- **Instructions to follow**
Among the records that follow, count the lines where "Image" appears, and state the count by itself.

- **Supplied information**
BEGIN

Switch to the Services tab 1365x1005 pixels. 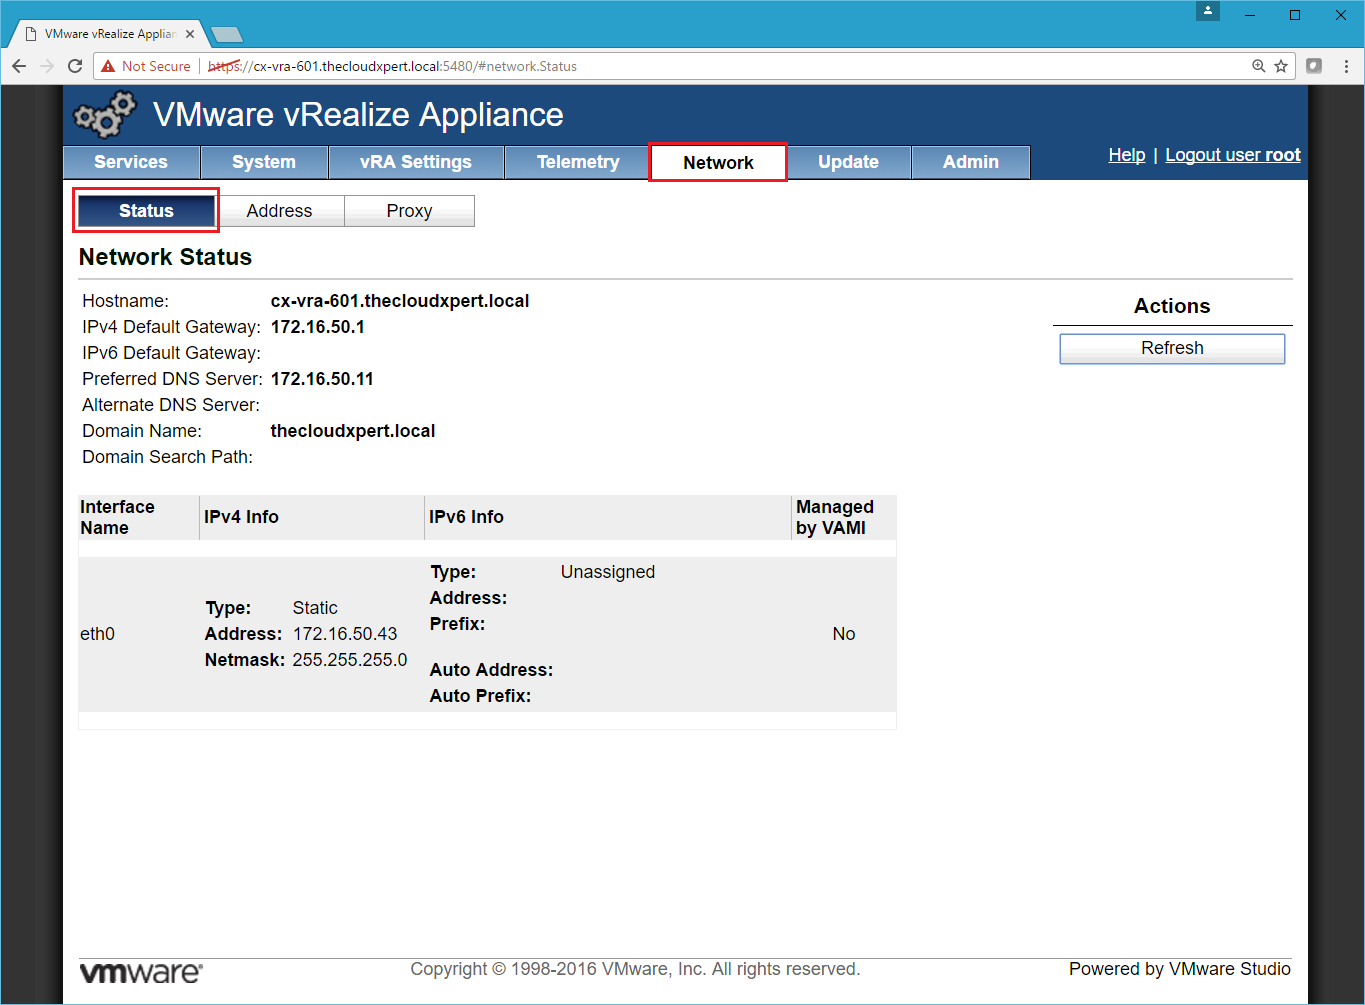coord(131,162)
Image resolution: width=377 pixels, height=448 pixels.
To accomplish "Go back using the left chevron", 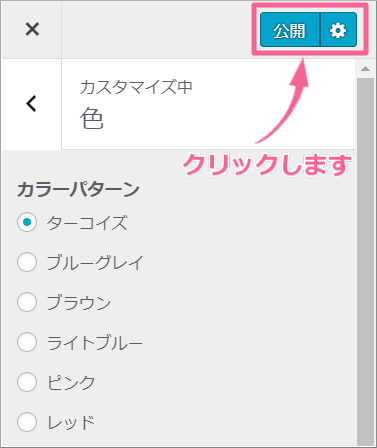I will (x=31, y=104).
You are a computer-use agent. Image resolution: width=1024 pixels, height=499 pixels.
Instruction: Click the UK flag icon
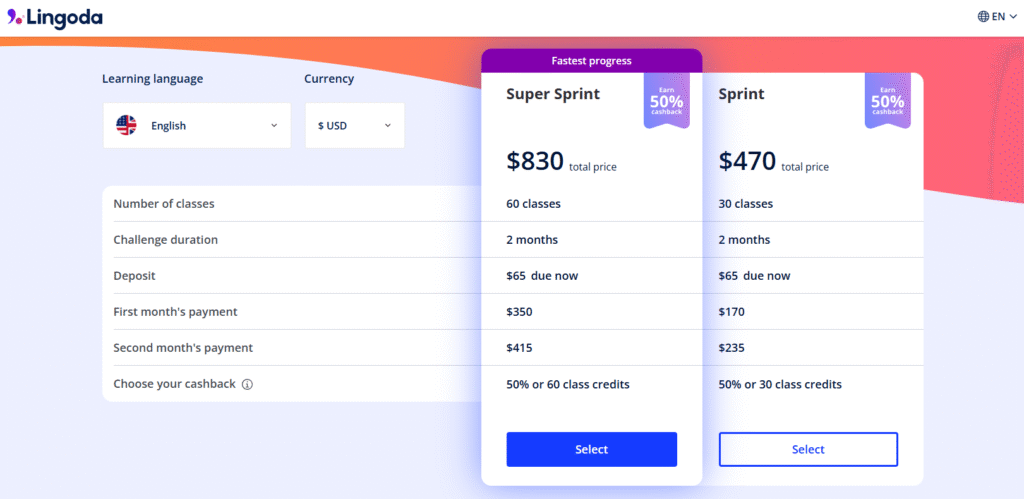tap(126, 125)
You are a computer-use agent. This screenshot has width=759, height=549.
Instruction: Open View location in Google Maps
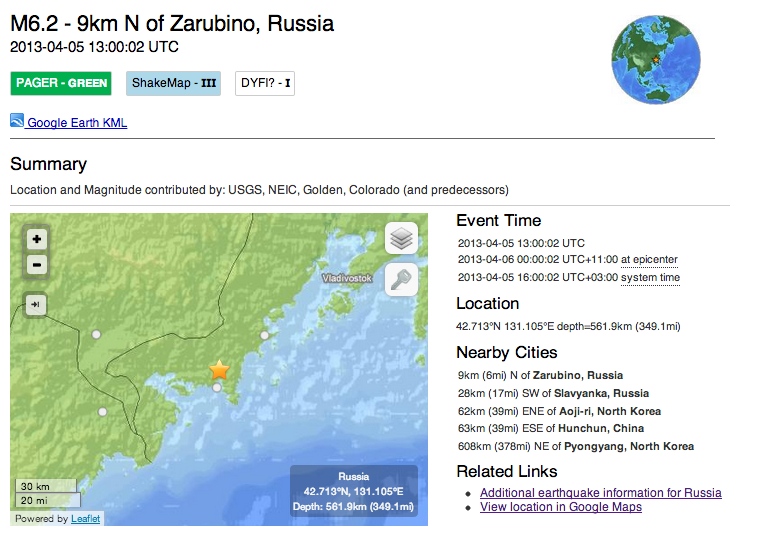(x=560, y=507)
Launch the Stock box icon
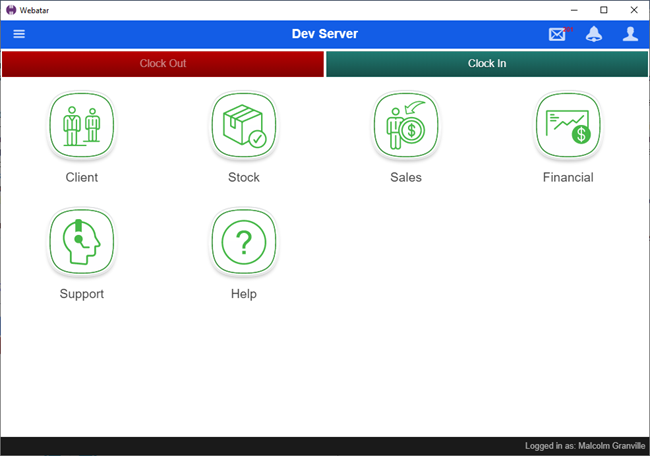The height and width of the screenshot is (457, 650). click(x=243, y=125)
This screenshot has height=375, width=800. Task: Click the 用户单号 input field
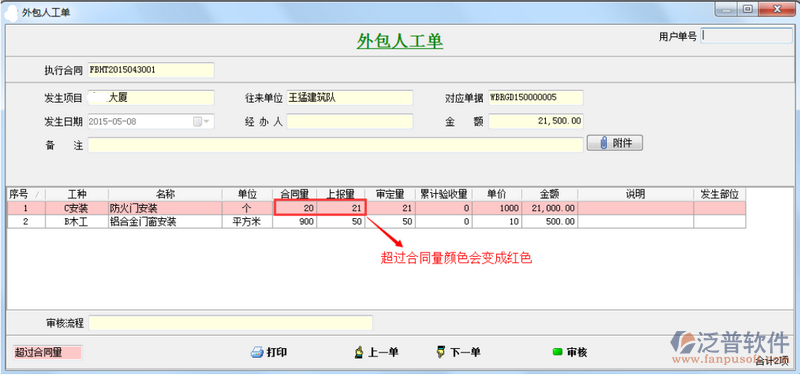pos(746,36)
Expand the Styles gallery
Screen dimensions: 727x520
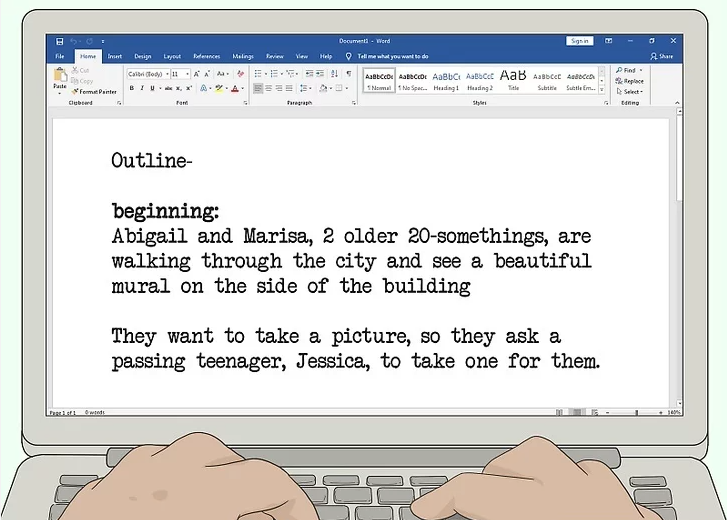[x=603, y=88]
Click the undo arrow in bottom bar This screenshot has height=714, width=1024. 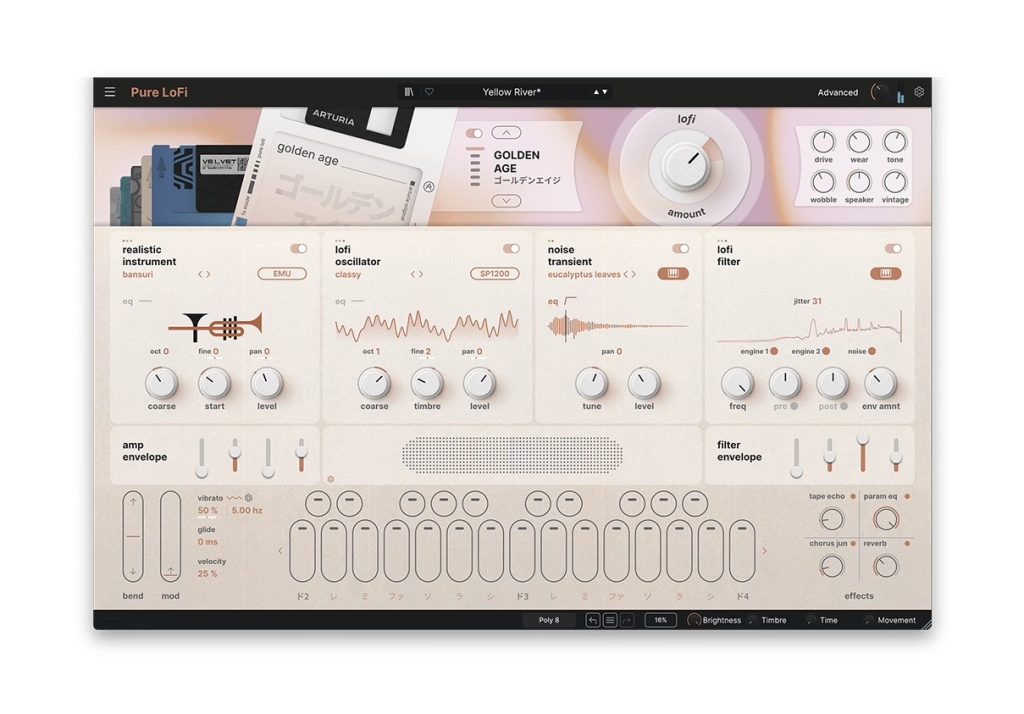593,620
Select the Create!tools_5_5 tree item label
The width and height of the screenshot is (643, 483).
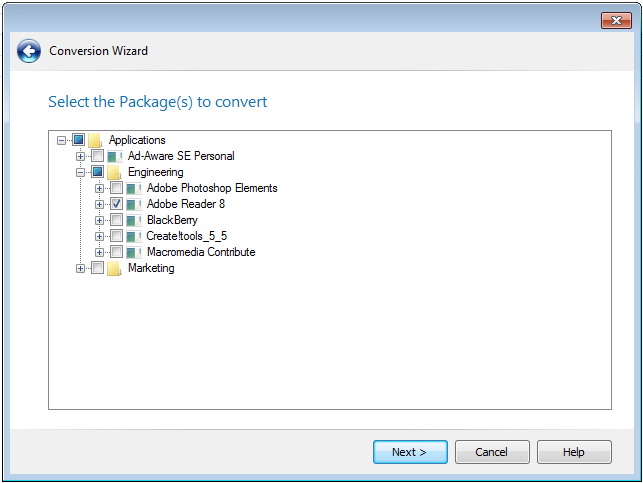click(x=186, y=236)
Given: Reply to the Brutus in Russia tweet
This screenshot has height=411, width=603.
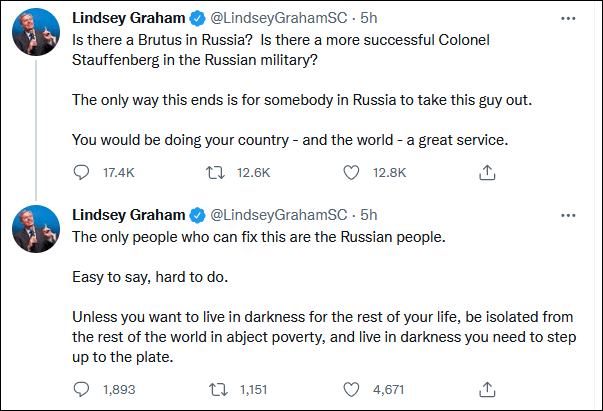Looking at the screenshot, I should [x=82, y=173].
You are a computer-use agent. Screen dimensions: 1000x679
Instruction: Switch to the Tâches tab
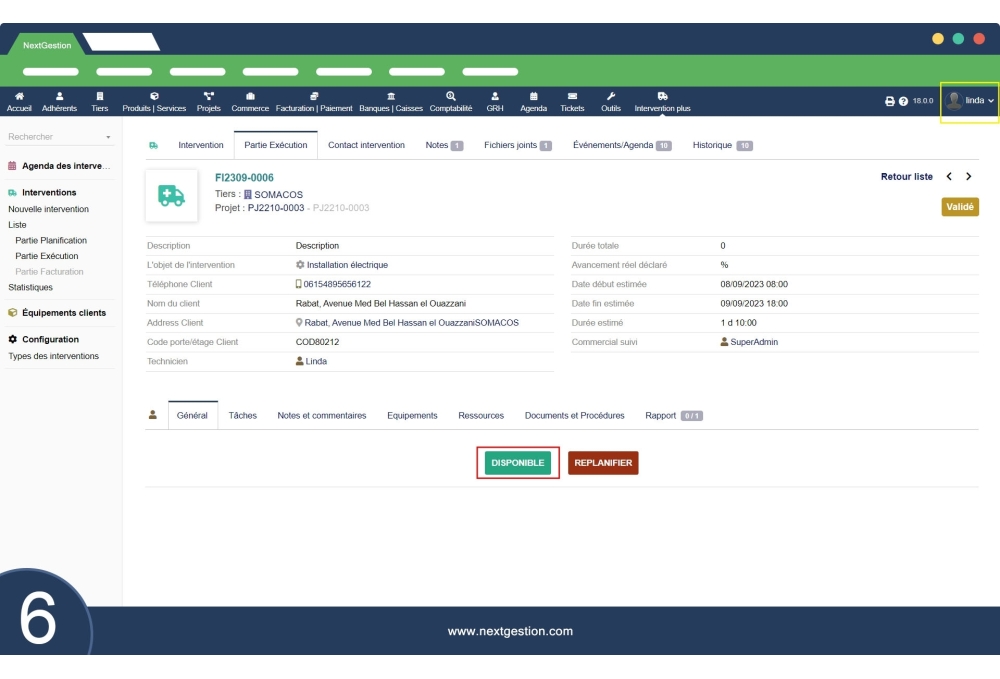(x=242, y=415)
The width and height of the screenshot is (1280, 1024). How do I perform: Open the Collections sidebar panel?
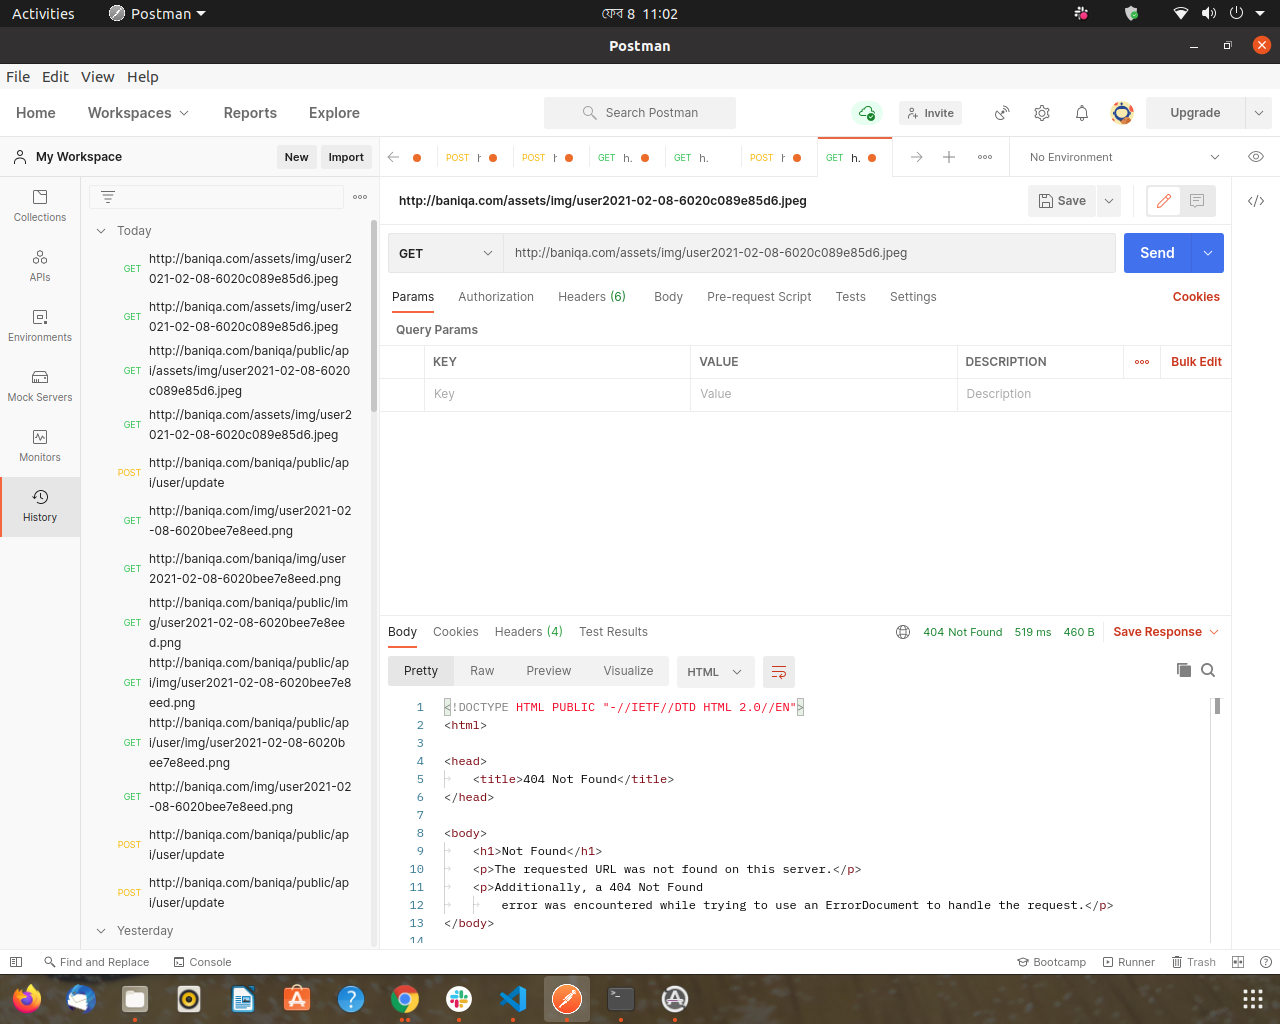point(40,205)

END

- **Answer to this task**
2